Mais do que uma mostra artística, o Festival Música na Serra tornou-se uma ferramenta essencial para manter os alunos do Instituto Cubatão Sinfonia engajados mesmo durante o recesso escolar. A edição deste ano acontece de 30 de junho a 2 de julho, às 19 horas, no Kartódromo Municipal de Cubatão, dentro da estrutura da Quermesse Municipal, e reúne cerca de 500 crianças e adolescentes dos núcleos CEU, UME Pieruzzi, Schmidt e Cota 200.
Para Éder Crispim, coordenador geral do Cubatão Sinfonia, o evento é uma forma de manter o vínculo pedagógico nas férias e, ao mesmo tempo, prestar contas à sociedade. “É uma devolutiva do que estamos oferecendo aos seus filhos. Uma prestação de contas do que conseguimos fazer com os recursos públicos e privados investidos por meio de emendas impositivas de vereadores e da Lei Rouanet, com o patrocínio de empresas da região”, afirma.
Desde sua criação, o festival passou por diversas adaptações. “No início, queríamos algo nos moldes dos festivais de Campos do Jordão, Londrina ou Poços de Caldas, mas percebemos que seria muito mais caro e trabalhoso. Então, transformamos em um festival interno, com foco didático e descontraído, marcando o encerramento do semestre”, explica Crispim.
Neste ano, pela primeira vez, o evento será realizado em um espaço público. “Teremos, em três dias, apresentações de música e dança dos três núcleos escolares e da comunidade da Cota 200. A ideia é envolver não só os alunos e familiares, mas também o público em geral”.

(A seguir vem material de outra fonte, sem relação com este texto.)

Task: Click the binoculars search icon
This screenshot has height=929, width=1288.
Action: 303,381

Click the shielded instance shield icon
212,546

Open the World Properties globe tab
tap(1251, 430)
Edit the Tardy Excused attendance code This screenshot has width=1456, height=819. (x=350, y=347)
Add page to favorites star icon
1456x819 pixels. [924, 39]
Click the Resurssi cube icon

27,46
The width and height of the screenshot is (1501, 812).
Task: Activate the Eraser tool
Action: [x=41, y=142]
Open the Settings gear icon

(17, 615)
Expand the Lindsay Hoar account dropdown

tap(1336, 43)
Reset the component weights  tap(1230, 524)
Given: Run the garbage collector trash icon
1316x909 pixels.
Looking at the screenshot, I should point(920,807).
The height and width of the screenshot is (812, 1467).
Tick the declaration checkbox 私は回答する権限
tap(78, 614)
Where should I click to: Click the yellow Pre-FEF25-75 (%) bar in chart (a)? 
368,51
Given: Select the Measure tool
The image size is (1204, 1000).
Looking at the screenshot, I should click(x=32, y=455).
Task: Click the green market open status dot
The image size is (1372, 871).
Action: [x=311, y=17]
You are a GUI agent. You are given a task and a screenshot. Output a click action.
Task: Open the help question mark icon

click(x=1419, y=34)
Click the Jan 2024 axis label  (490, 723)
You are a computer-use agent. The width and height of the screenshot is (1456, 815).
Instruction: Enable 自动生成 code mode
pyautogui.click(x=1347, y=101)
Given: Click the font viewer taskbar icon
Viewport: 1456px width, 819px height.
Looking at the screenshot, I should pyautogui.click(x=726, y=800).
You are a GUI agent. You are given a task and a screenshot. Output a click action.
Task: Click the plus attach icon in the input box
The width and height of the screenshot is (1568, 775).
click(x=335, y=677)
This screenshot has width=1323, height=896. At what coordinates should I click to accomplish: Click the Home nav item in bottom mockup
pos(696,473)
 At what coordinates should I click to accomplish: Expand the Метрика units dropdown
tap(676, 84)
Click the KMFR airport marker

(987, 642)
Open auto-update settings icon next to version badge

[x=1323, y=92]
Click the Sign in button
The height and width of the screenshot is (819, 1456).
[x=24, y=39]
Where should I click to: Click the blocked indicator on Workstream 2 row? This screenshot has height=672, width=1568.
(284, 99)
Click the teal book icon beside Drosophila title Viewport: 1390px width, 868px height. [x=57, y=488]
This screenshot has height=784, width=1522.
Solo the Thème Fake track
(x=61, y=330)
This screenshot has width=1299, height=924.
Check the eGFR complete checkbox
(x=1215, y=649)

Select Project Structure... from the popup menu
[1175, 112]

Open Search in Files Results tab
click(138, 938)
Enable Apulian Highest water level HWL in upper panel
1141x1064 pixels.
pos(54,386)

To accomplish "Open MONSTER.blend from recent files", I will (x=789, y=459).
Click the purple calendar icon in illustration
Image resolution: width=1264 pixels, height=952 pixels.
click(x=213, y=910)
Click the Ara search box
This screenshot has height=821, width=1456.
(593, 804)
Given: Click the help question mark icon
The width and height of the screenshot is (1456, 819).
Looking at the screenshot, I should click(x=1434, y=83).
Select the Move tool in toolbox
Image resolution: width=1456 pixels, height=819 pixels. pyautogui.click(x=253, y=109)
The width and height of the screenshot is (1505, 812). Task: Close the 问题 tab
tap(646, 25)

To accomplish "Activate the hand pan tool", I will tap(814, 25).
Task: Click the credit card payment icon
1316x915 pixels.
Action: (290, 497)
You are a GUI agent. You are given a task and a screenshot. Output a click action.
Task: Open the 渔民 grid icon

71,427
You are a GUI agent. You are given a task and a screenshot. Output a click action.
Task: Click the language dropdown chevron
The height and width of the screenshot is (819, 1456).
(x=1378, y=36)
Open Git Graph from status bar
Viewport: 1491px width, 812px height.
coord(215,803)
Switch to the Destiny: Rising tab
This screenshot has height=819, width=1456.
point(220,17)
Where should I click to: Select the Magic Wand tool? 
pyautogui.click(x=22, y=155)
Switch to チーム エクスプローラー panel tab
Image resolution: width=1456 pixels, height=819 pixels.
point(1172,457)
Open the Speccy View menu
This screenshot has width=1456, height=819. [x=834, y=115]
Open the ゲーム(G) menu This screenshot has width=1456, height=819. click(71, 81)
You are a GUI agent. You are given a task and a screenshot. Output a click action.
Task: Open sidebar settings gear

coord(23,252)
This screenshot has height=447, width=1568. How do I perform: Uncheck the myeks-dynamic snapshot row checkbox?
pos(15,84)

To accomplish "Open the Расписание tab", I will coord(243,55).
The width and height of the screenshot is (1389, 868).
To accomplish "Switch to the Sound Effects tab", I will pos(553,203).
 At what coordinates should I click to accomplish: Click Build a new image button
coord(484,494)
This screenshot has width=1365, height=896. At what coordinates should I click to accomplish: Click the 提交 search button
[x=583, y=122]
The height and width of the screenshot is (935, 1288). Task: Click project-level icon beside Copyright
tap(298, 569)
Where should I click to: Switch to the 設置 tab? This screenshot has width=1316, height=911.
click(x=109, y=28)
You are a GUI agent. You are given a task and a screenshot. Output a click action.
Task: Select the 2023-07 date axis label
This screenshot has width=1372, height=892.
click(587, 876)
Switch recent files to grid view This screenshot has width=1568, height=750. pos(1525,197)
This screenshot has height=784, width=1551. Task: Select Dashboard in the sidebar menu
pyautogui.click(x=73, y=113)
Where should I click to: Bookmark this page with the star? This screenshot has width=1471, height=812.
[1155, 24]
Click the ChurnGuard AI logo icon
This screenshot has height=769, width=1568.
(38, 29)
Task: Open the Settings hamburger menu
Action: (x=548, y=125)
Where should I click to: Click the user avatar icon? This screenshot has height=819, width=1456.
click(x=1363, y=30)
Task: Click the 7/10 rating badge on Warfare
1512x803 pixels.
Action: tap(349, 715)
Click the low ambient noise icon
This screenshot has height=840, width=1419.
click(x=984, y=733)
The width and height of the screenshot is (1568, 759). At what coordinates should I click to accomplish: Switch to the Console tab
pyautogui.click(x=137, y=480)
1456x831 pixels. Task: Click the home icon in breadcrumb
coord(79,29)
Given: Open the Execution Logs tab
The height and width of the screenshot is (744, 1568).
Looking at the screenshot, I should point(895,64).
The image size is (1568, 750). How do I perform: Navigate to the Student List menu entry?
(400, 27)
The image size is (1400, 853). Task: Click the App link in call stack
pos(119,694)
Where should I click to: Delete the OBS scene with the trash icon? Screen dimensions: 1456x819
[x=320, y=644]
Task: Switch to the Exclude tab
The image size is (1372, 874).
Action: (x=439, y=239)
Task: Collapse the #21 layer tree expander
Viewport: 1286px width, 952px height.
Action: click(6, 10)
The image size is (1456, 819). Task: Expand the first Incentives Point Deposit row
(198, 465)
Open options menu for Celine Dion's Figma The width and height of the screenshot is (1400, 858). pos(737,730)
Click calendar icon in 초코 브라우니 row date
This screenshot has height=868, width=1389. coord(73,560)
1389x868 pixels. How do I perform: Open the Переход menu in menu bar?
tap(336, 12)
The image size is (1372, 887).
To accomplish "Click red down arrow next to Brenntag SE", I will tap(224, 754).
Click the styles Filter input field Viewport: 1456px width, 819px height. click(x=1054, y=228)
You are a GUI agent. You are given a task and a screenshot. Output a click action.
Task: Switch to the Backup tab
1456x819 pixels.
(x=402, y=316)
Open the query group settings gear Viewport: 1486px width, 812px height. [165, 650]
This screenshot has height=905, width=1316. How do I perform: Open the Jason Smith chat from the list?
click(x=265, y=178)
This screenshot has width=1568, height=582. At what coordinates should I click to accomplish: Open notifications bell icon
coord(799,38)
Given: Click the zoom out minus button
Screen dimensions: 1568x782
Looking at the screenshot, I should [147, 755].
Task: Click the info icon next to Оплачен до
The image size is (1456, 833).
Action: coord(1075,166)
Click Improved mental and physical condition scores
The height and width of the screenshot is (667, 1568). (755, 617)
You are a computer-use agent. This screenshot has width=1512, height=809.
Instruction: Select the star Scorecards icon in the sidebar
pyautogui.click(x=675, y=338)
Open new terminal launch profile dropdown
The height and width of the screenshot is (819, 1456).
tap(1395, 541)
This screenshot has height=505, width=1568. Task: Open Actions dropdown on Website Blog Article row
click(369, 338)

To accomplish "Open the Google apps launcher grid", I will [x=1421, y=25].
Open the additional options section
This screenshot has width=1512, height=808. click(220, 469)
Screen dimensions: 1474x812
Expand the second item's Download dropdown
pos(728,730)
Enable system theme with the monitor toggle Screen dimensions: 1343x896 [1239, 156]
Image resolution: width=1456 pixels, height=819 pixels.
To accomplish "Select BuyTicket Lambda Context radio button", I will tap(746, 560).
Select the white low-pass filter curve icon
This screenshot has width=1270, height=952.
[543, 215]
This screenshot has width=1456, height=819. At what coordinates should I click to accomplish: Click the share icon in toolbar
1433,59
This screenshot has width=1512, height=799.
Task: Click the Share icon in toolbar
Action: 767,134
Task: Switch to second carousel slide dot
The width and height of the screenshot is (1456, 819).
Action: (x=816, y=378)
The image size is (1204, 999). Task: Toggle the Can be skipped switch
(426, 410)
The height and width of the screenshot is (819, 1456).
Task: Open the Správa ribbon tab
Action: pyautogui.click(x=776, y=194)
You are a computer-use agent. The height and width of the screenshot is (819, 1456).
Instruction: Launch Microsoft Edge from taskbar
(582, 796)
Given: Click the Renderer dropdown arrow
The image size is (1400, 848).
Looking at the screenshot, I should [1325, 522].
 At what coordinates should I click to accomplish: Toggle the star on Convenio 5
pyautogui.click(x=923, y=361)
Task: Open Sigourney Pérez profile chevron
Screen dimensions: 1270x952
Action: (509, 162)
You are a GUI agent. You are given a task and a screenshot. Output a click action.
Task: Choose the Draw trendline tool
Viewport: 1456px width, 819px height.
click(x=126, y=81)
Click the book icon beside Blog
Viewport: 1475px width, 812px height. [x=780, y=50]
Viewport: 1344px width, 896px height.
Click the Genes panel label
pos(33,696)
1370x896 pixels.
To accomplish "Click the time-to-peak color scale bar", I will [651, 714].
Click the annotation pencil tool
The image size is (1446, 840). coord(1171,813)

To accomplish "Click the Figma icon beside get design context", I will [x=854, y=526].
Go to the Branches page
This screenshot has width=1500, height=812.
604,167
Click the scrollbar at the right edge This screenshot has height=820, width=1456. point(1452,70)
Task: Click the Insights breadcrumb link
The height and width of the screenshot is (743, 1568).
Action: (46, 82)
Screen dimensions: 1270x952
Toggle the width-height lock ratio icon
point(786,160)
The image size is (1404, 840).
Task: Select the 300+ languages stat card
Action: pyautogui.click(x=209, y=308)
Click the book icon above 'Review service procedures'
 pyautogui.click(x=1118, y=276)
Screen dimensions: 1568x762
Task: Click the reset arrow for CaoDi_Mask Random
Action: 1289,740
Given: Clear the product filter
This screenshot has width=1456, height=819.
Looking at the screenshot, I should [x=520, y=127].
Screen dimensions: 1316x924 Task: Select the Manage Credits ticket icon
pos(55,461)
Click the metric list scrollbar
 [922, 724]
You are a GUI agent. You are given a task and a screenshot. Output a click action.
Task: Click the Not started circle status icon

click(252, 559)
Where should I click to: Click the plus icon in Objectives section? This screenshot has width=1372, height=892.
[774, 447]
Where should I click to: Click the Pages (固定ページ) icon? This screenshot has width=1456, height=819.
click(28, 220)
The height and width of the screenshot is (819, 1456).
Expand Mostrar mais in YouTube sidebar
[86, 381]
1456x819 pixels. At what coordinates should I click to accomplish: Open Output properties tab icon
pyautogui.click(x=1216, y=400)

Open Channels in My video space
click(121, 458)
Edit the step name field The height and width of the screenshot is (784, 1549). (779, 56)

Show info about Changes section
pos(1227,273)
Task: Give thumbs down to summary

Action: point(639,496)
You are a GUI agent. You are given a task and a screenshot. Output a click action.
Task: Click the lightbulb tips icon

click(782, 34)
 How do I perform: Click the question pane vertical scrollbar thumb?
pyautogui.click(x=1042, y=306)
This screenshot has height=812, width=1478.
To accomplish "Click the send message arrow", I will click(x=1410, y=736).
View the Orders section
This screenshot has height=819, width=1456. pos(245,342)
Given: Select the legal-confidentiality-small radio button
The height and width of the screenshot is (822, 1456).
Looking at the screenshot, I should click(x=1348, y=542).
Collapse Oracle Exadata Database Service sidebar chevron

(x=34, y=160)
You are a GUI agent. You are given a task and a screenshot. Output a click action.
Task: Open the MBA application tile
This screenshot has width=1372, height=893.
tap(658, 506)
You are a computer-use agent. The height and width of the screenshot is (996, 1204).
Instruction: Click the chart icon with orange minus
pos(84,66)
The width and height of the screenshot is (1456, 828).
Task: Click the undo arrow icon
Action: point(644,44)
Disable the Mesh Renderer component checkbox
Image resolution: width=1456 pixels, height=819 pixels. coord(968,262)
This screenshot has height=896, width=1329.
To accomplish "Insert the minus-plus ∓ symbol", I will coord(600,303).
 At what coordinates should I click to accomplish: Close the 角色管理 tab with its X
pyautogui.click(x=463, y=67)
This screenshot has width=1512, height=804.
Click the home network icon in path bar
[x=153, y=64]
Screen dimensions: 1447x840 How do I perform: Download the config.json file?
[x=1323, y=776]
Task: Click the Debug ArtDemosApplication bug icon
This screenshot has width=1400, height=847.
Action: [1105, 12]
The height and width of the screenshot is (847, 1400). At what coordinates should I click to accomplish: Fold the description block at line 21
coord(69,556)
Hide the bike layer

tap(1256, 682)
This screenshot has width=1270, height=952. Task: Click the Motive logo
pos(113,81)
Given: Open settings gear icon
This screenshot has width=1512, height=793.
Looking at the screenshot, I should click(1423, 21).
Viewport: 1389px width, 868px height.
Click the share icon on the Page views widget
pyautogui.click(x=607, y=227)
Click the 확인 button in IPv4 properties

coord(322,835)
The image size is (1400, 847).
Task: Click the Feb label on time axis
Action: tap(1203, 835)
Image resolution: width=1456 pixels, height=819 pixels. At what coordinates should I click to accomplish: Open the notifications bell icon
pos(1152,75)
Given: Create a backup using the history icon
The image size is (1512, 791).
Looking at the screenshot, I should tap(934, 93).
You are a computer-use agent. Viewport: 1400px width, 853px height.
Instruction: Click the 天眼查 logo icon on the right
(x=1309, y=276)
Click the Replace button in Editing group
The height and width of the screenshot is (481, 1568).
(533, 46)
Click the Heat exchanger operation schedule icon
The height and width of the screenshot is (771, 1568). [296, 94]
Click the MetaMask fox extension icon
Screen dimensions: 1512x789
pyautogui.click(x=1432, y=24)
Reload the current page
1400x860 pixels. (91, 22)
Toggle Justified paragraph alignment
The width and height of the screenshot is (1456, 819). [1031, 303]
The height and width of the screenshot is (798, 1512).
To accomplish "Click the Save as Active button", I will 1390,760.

Mais do que ocupar o tempo livre nas férias, o festival tem como proposta despertar o olhar artístico e coletivo dos estudantes. “A motivação que antecede cada apresentação não se dissipa no dia do evento. É uma oportunidade de cada um observar o desenvolvimento do outro, perceber onde chegou e onde pode chegar”.
A integração entre os núcleos é, segundo os organizadores, um dos grandes ganhos do festival. “Quando os grupos se apresentam uns para os outros, conhecem novos instrumentos e ampliam sua visão dentro do projeto”.
Com 17 anos de atuação, o Instituto Cubatão Sinfonia tem acumulado impacto social expressivo. “A cada ano, cresce o número de jovens interessados em estudar um instrumento ou fazer aulas de dança. Muitas escolas nos procuram para parcerias. É um ótimo ‘problema’: precisamos buscar mais espaços para dar conta dessa demanda”, comemora o coordenador.
Apesar dos avanços, os desafios permanecem, especialmente na captação de recursos. “O custo estimado é de R$ 150 mil por núcleo. Atendemos, em média, 800 alunos nos quatro núcleos. O investimento anual por aluno é inferior a mil reais — menos de R$ 100 por mês. Onde mais se oferece, por esse valor, pelo menos uma aula semanal de música? E nós oferecemos quatro”.
A Lei Rouanet tem sido fundamental para a manutenção do projeto. “A CMOC, de Cubatão, e a BEQUISA são nossas parceiras fiéis. A CMOC nos apoia desde 2009, sem interrupções. A BEQUISA está conosco há quase uma década. Ainda assim, há espaço para mais envolvimento da iniciativa privada. Algumas empresas apoiam projetos apenas nas cidades onde têm sede, e não onde estão suas fábricas. É uma barreira que ainda esperamos superar”.
Para além da formação musical, o projeto fortalece a identidade cultural e o desenvolvimento humano dos jovens. “Eles crescem muito no percurso até o palco. Mesmo que a formação artística não seja nosso objetivo principal, é bonito ver esse processo acontecer”, destaca. O trabalho coletivo também é incentivado. “A prática em grupo facilita o aprendizado. Um aluno observa o outro e aprende — muitas vezes sem precisar da intervenção do professor”.
Diante de tantos resultados, Éder Crispim defende que o apoio à cultura local vá além da valorização artística. “Trata-se de política pública estratégica. Existem estatísticas mundiais que comprovam: para cada real investido em cultura, o retorno é cinco vezes maior em forma de arrecadação de impostos e economia nas áreas da saúde e segurança”.